Although these studies demonstrated the potential of biomarker discovery from metabolomics datasets, obstacles remain. Currently, it is possible to differentiate the serum metabolomics profiles of cancer patients from cancer-free controls. However, for real-world applications, the methodology will need to be able to differentiate serum metabolomics profiles from patients with various cancers, e.g., colorectal from endometrial, and from carriers of benign tumors. “The biggest disadvantage right now is the lack of data,” Richards elaborated. “However, as we characterize the metabolome of healthy and diseased populations around the world, the advantages of metabolomics will grow more tangible.”

Looking to the future, Richards expressed enthusiasm for ML to facilitate biomarker discovery. In a recent systematic review of the literature, Richards examined the ability of ML to process high-throughput, high-dimensional data collected by mass spectrometry, microarray, DNA/RNA-sequencing and imaging modalities. “Our survey of the literature highlighted a broad scope of over 20 machine learning or neural network algorithms across 17 areas of investigation. Therefore, increasingly, machine learning will play a significant role in biomarker discovery.”

When queried about the advantages of ML for feature extraction, i.e., distilling large datasets into specific signatures that constitute a biomarker profile, Richards replied, “I think a better way to think about this is that feature extraction makes machine learning more efficient. Feature extraction reduces or simplifies redundant or unnecessary data, e.g., noise, from huge datasets, such as ‘omics datasets. In turn, this improves the accuracy of the models, or biomarkers, we are using to either diagnose or predict a health outcome.”

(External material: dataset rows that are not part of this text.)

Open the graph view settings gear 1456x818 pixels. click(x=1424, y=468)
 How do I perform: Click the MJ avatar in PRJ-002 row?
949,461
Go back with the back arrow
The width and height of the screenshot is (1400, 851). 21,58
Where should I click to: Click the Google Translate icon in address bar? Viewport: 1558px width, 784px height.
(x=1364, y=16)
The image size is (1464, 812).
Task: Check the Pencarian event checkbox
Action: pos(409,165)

Richards anticipates growing adoption of ML. “As artificial intelligence grows and improves – which it surely will – machine learning, and especially deep learning, will absolutely grow and improve biomarker discovery. For example, the ability of deep learning to train itself to recognize subtle biochemical patterns and biochemical pathways will only increase as more data are obtained.”

Overall, computational methods, such as ML, are making large strides in biomarker discovery. Coupled with complex datasets, including integrated multimodal datasets, computational methods stand to advance the biomarker field significantly, with the anticipated goal of realizing personalized medicine.